=== INSTRUCTION 1 ===
Name every corporate client of Freeformers that the text about free coding training mentions.

Standing in front of a rapt young audience is Lewie Allen, a product of digital altruism in real life. Allen is teaching coding to a group of 16- to 25-year-olds so that, within an hour, they can build their own websites. The cost of this session to his eager acolytes? Nothing at all.
Allen, 27, is a lead trainer and brand ambassador for Freeformers, a computer-training company with an altruistic twist. Launched two-and-a-half years ago, the firm runs courses for corporate clients including Bloomberg, the Bank of England, Tesco, Argos and the BBC, teaching their employees about all things digital – from learning the basics to coding, recognising cyber security threats and mastering social-media strategy. What makes Freeformers different, is that for every business person who goes on one of its courses, it trains a young person, aged between 16 and 25, for free. So far, Freeformers has taught 1,053 young people this year.
The next raft are being encouraged by Allen today, who became enchanted by coding two- and-a-half years ago, and chats about the subject with passion. "We're learning this for a reason, not just for the sake of it," he tells the group, introducing them to HTML programming language and open-source software. By the end of the session, the group will have each developed an online CV to show to employers.
Half of Freeformers' trainers – including Allen – first went on one of the courses for free, and now they, in turn, teach digital skills to the very businesses that effectively funded their learning. Allen, who has spoken at the European Commission on the future of teaching technology in schools, left his own at the age of 16, a music lover who made tunes on his computer but struggled to find employment. "I left school with three GCSEs, didn't have a job and lived in seven hostels over five years," he says. When he went to an event run by Freeformers, which he heard about through his local youth club, he was inspired by the creativity of technology and began working for the company. "Learning digital skills has opened all sorts of doors," he says.
Emma Cerrone, 38, co-founder of Freeformers, says that, while young people are instinctive consumers of technology and understand connectivity, many are not as comfortable creating. "We're tapping into the 99 per cent who don't think geeky stuff is for them," she says. "Then they find their confidence." Cerrone, whose background was in public relations rather than technology, firmly believes that the digital age "is just another way of being creative".
While children are now learning to code in schools from the age of five, changes to the national curriculum were only put in place a year ago. For those leaving school, skills vary widely and many are intimidated by programming, seeing it as an end in itself. Young people come to Freeformers' events from youth and education charities including The Prince's Trust, the NSPCC, WORLDwrite and Envision. Cerrone believes that the corporations who fund these places will start hiring the young people they train directly, as they recognise their talents. "The corporate interview process needs to change," she says.

[Extracted records]
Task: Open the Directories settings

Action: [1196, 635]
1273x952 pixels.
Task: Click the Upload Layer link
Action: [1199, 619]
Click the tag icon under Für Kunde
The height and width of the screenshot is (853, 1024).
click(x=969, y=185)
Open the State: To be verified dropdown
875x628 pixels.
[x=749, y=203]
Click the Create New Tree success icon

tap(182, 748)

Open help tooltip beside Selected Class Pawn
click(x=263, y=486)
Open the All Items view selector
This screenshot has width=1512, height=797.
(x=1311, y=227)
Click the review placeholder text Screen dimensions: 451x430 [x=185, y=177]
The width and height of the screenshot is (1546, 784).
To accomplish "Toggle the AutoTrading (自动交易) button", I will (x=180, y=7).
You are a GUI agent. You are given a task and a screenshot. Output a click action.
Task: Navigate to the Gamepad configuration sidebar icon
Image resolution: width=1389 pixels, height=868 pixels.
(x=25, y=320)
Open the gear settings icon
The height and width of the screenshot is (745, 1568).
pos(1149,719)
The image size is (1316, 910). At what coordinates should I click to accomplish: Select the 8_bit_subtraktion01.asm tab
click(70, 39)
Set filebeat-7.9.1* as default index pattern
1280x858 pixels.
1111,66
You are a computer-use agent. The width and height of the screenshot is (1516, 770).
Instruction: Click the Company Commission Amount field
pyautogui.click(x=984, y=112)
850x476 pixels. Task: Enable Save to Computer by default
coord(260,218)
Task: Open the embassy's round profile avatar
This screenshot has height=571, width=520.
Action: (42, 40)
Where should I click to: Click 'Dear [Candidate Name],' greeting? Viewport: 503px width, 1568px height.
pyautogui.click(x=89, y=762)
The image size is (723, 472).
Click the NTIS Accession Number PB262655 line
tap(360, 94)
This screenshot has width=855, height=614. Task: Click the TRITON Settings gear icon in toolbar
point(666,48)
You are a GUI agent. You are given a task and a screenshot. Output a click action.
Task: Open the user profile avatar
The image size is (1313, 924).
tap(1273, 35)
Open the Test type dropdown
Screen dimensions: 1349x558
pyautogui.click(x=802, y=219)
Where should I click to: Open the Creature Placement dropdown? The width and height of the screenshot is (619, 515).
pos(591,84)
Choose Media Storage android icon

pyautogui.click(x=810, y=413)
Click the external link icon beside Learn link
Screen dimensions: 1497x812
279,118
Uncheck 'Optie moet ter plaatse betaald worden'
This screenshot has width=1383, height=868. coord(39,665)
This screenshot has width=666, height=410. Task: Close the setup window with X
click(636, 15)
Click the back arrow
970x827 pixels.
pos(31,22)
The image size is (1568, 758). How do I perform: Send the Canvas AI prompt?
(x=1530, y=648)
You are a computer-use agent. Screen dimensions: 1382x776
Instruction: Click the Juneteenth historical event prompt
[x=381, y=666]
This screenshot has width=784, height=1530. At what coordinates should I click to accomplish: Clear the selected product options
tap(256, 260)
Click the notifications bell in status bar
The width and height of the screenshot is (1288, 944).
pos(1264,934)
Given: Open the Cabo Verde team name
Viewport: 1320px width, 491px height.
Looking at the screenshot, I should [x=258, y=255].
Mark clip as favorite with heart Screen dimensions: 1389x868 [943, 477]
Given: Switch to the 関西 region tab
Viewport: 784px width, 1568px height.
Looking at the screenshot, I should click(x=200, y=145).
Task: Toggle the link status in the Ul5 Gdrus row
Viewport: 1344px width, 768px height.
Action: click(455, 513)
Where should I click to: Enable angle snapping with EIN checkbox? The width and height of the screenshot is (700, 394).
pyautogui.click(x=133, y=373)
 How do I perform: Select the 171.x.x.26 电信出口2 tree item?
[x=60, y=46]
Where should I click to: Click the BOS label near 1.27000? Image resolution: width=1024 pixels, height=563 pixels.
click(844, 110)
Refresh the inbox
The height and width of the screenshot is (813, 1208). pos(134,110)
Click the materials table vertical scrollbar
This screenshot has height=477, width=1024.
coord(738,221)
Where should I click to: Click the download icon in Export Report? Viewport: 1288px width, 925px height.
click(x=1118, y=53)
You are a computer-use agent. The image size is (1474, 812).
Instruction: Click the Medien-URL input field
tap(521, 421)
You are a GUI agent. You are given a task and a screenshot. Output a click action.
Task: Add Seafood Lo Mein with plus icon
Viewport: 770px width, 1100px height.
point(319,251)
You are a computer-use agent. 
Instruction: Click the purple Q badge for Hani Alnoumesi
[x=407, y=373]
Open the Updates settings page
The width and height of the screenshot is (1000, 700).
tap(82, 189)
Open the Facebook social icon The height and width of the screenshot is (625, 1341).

=== INSTRUCTION 2 ===
From the rows, extract the part that opens with the line containing "Click the Create New Tree success icon" and closes with the line containing "Action: (42, 40)", and reproduce those lines unchanged.

=== FINISHED ANSWER 1 ===
Bloomberg, the Bank of England, Tesco, Argos, the BBC

=== FINISHED ANSWER 2 ===
Click the Create New Tree success icon

tap(182, 748)

Open help tooltip beside Selected Class Pawn
click(x=263, y=486)
Open the All Items view selector
This screenshot has width=1512, height=797.
(x=1311, y=227)
Click the review placeholder text Screen dimensions: 451x430 [x=185, y=177]
The width and height of the screenshot is (1546, 784).
To accomplish "Toggle the AutoTrading (自动交易) button", I will (x=180, y=7).
You are a GUI agent. You are given a task and a screenshot. Output a click action.
Task: Navigate to the Gamepad configuration sidebar icon
Image resolution: width=1389 pixels, height=868 pixels.
(x=25, y=320)
Open the gear settings icon
The height and width of the screenshot is (745, 1568).
pos(1149,719)
The image size is (1316, 910). At what coordinates should I click to accomplish: Select the 8_bit_subtraktion01.asm tab
click(70, 39)
Set filebeat-7.9.1* as default index pattern
1280x858 pixels.
1111,66
You are a computer-use agent. The width and height of the screenshot is (1516, 770).
Instruction: Click the Company Commission Amount field
pyautogui.click(x=984, y=112)
850x476 pixels. Task: Enable Save to Computer by default
coord(260,218)
Task: Open the embassy's round profile avatar
This screenshot has height=571, width=520.
Action: (42, 40)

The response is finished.